__Work instructions__:
All entries below are to be set down again, identical to the source.

[Stored items]
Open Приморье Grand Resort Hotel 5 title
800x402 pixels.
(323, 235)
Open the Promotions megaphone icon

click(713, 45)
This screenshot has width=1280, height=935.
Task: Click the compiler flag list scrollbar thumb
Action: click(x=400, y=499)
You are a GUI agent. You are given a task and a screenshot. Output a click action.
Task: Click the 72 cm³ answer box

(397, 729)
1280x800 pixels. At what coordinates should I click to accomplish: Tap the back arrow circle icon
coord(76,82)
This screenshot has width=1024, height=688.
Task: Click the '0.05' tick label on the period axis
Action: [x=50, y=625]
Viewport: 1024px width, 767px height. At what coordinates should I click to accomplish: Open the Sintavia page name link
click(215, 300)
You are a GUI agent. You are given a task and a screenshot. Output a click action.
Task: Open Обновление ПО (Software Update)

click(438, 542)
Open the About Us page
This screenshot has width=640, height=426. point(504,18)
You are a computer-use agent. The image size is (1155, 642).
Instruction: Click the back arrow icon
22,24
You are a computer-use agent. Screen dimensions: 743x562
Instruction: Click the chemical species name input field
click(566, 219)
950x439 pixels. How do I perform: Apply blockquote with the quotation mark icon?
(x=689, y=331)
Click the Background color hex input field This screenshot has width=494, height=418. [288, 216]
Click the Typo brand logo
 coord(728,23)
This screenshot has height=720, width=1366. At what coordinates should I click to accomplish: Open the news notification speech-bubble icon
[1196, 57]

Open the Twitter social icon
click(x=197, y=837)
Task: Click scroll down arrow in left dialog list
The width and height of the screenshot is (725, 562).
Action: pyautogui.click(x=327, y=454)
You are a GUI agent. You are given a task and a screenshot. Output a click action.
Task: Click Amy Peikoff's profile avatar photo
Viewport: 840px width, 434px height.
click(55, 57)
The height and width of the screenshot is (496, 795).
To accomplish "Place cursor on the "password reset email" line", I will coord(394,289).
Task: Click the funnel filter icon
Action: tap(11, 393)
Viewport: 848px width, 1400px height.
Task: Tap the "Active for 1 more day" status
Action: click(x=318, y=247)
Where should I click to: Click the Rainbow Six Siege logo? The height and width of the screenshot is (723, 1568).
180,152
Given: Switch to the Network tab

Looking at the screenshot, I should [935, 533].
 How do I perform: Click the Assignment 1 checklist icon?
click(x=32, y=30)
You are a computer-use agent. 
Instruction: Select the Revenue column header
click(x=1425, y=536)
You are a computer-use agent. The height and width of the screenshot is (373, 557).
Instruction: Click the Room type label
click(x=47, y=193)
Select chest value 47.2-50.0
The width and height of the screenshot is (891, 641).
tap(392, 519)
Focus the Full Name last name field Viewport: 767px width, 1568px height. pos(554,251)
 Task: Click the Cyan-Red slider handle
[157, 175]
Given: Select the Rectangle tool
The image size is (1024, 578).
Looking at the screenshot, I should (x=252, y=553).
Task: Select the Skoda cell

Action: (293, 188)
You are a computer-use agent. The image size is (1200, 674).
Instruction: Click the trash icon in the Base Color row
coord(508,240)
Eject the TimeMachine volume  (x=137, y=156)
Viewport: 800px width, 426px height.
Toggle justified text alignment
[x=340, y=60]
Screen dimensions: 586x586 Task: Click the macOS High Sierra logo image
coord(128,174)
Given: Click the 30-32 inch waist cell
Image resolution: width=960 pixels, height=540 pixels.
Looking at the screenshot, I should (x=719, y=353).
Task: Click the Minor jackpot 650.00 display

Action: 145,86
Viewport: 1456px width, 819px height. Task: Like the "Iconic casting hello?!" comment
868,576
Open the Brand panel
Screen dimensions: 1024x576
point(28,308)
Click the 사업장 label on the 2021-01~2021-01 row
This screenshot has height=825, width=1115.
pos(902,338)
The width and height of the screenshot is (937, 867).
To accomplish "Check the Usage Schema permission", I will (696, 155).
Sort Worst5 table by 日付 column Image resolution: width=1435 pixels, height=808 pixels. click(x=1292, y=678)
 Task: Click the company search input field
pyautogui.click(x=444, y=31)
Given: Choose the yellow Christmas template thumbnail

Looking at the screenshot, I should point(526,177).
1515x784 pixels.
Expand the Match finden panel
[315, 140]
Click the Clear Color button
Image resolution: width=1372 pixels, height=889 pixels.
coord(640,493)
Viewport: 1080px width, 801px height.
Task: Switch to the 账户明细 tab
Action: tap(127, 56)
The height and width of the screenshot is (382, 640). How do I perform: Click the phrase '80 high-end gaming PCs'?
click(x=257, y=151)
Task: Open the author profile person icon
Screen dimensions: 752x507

__Finished task__:
Open Приморье Grand Resort Hotel 5 title
800x402 pixels.
(323, 235)
Open the Promotions megaphone icon

click(713, 45)
This screenshot has width=1280, height=935.
Task: Click the compiler flag list scrollbar thumb
Action: click(x=400, y=499)
You are a GUI agent. You are given a task and a screenshot. Output a click action.
Task: Click the 72 cm³ answer box

(397, 729)
1280x800 pixels. At what coordinates should I click to accomplish: Tap the back arrow circle icon
coord(76,82)
This screenshot has width=1024, height=688.
Task: Click the '0.05' tick label on the period axis
Action: [x=50, y=625]
Viewport: 1024px width, 767px height. At what coordinates should I click to accomplish: Open the Sintavia page name link
click(215, 300)
You are a GUI agent. You are given a task and a screenshot. Output a click action.
Task: Open Обновление ПО (Software Update)

click(438, 542)
Open the About Us page
This screenshot has width=640, height=426. point(504,18)
You are a computer-use agent. The image size is (1155, 642).
Instruction: Click the back arrow icon
22,24
You are a computer-use agent. Screen dimensions: 743x562
Instruction: Click the chemical species name input field
click(566, 219)
950x439 pixels. How do I perform: Apply blockquote with the quotation mark icon?
(x=689, y=331)
Click the Background color hex input field This screenshot has width=494, height=418. [288, 216]
Click the Typo brand logo
 coord(728,23)
This screenshot has height=720, width=1366. At what coordinates should I click to accomplish: Open the news notification speech-bubble icon
[1196, 57]

Open the Twitter social icon
click(x=197, y=837)
Task: Click scroll down arrow in left dialog list
The width and height of the screenshot is (725, 562).
Action: pyautogui.click(x=327, y=454)
You are a GUI agent. You are given a task and a screenshot. Output a click action.
Task: Click Amy Peikoff's profile avatar photo
Viewport: 840px width, 434px height.
click(55, 57)
The height and width of the screenshot is (496, 795).
To accomplish "Place cursor on the "password reset email" line", I will coord(394,289).
Task: Click the funnel filter icon
Action: tap(11, 393)
Viewport: 848px width, 1400px height.
Task: Tap the "Active for 1 more day" status
Action: click(x=318, y=247)
Where should I click to: Click the Rainbow Six Siege logo? The height and width of the screenshot is (723, 1568).
180,152
Given: Switch to the Network tab

Looking at the screenshot, I should [935, 533].
 How do I perform: Click the Assignment 1 checklist icon?
click(x=32, y=30)
You are a computer-use agent. 
Instruction: Select the Revenue column header
click(x=1425, y=536)
You are a computer-use agent. The height and width of the screenshot is (373, 557).
Instruction: Click the Room type label
click(x=47, y=193)
Select chest value 47.2-50.0
The width and height of the screenshot is (891, 641).
tap(392, 519)
Focus the Full Name last name field Viewport: 767px width, 1568px height. pos(554,251)
 Task: Click the Cyan-Red slider handle
[157, 175]
Given: Select the Rectangle tool
The image size is (1024, 578).
Looking at the screenshot, I should (x=252, y=553).
Task: Select the Skoda cell

Action: (293, 188)
You are a computer-use agent. The image size is (1200, 674).
Instruction: Click the trash icon in the Base Color row
coord(508,240)
Eject the TimeMachine volume  (x=137, y=156)
Viewport: 800px width, 426px height.
Toggle justified text alignment
[x=340, y=60]
Screen dimensions: 586x586 Task: Click the macOS High Sierra logo image
coord(128,174)
Given: Click the 30-32 inch waist cell
Image resolution: width=960 pixels, height=540 pixels.
Looking at the screenshot, I should (x=719, y=353).
Task: Click the Minor jackpot 650.00 display

Action: 145,86
Viewport: 1456px width, 819px height. Task: Like the "Iconic casting hello?!" comment
868,576
Open the Brand panel
Screen dimensions: 1024x576
point(28,308)
Click the 사업장 label on the 2021-01~2021-01 row
This screenshot has height=825, width=1115.
pos(902,338)
The width and height of the screenshot is (937, 867).
To accomplish "Check the Usage Schema permission", I will (696, 155).
Sort Worst5 table by 日付 column Image resolution: width=1435 pixels, height=808 pixels. click(x=1292, y=678)
 Task: Click the company search input field
pyautogui.click(x=444, y=31)
Given: Choose the yellow Christmas template thumbnail

Looking at the screenshot, I should point(526,177).
1515x784 pixels.
Expand the Match finden panel
[315, 140]
Click the Clear Color button
Image resolution: width=1372 pixels, height=889 pixels.
coord(640,493)
Viewport: 1080px width, 801px height.
Task: Switch to the 账户明细 tab
Action: tap(127, 56)
The height and width of the screenshot is (382, 640). How do I perform: Click the phrase '80 high-end gaming PCs'?
click(x=257, y=151)
Task: Open the author profile person icon
Screen dimensions: 752x507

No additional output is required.